Why refresh probability?


  • Hypothesis testing
  • Bayesian statistics
  • Decision making
  • Dangers

Probability






Definition: the likelihood that an event or outcome occurs. Typically, \(P = 0\) indicates no chance of an event or outcome happening, \(P=1\) indicates it happens with certainty.

Terminology



Event space: The collection of all possible unique outcomes of an experiment or scenario. Also called the sample space.


Event: A possible outcome (or combination of outcomes). The probability of event \(A\) occurring is written as \(P\{ A \}\).


The probability is the long term relative frequency of an event occurring, given all outcomes of the event space.

Law of large numbers



If you repeat an experiment independently a large number of times, the calculated statistic (e.g. mean, proportion ‘true’, etc.) will be close to the true (expected) parameter.


Example: Proportion “heads” over a long run of coin flips, with a fair coin.


Let’s sketch what it might look like

Basic probability theory, notation, and diagrams



  • Intersection: Probability that outcomes co-occur. In other words, these are AND probability statements.


  • Union: Probability that at least one outcome in the event space happens (could be just one, or all). In other words, these are OR probability statements.


  • Complement: Probability that an outcome or set of outcomes does not occur

Intersection



Notation: \(P\{A\cap B\}\)


In words: The probability of A and B happening (where A and B are independent events)


Calculation: \(P\{A\cap B\} = P\{A\}*P\{B\}\)

Union



Notation: \(P\{A\cup B\}\)


In words: The probability of A or B happening (i.e., at least A or B happens, or both).

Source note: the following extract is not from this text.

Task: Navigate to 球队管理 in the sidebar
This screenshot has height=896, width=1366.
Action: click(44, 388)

Calculation: \(P\{A\cup B\}=P\{A\}+P\{B\}-P\{A\cap B\}\)

Complement



Notation: \(P\{A'\}\)


In words: The probability of \(A\) NOT happening


Calculation: \(P\{A'\}=1-P\{A\}\)

Conditional probability



If events are not independent, one event having occurred can change the probability of another event occurring. For events \(A\) and \(B\), the probability of \(B\) given that \(A\) is know to occur is:


\(P\{B|A\}=\frac{P\{A \cap\ B\}}{P\{A\}}\)


A common question: Why doesn’t this just simplify to \(P\{B\}\) if the intersection is \(P\{A\}*P\{B\}\)?

Intuition check




The following are jitterplots (overlaying violin plots) of flipper length for Adélie, Chinstrap and Gentoo penguins recorded by Dr. Kristen Gorman at islands in Palmer Archipelago, Antarctica.

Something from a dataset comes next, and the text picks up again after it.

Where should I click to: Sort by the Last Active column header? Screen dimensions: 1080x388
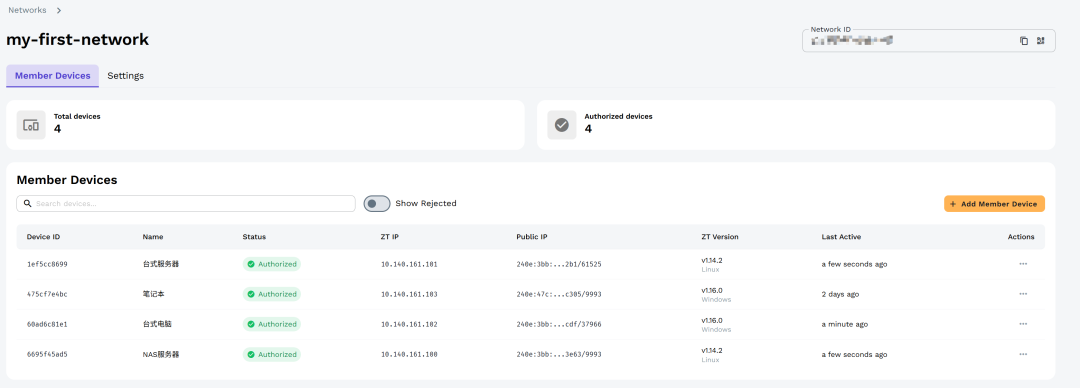(841, 237)
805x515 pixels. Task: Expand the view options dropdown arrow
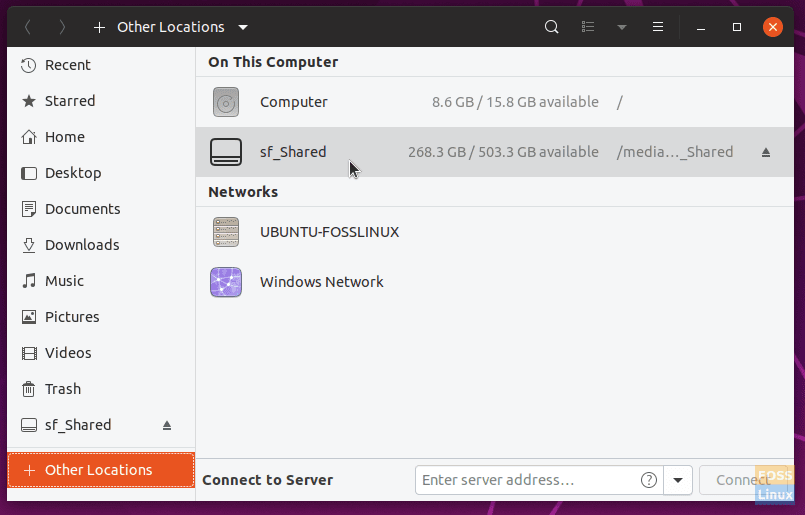(x=622, y=27)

We’ll consider: given some mystery penguins with different flipper lengths, how might the length inform which species we think it is?



Terms



  • Population: The entire collection of things in a category you are trying to understand. You define the population. For example: Santa Barbara registered voters, Ponderosa pines in Inyo National Forest, purple urchins in Channel Islands Marine Sanctuary.

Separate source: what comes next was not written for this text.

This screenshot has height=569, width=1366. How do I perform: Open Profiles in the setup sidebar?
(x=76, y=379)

  • Sample: A subset of the population, goal is to be representative of the population

  • Parameter: A characteristic of the population

  • Statistic: A characteristic of the sample

Inference





Usually, we don’t have the resources (time, money, human power, etc.) to collect observations for an entire population. As a proxy, we try to collect a representative sample.


Then, we attempt to draw conclusions about the populations from which our samples were collected.

Probability density function



On Day 4, we visualized data distributions from histograms. If we use histograms to estimate continuous functions that describe all possible outcomes, we have created a probability density function.


The area under any probability density function = 1, indicating that 100% of all possible outcomes are represented by the function.


Drawing fun!

This gives us a basis for hypothesis testing (EDS 222)



If a null hypothesis is true, what is the probability that your data outcome (e.g. mean, value, etc.) or something more extreme would have occurred by random chance?


Is that so unlikely (is the probability low enough), that you think you have sufficient evidence to reject the null hypothesis? Or not?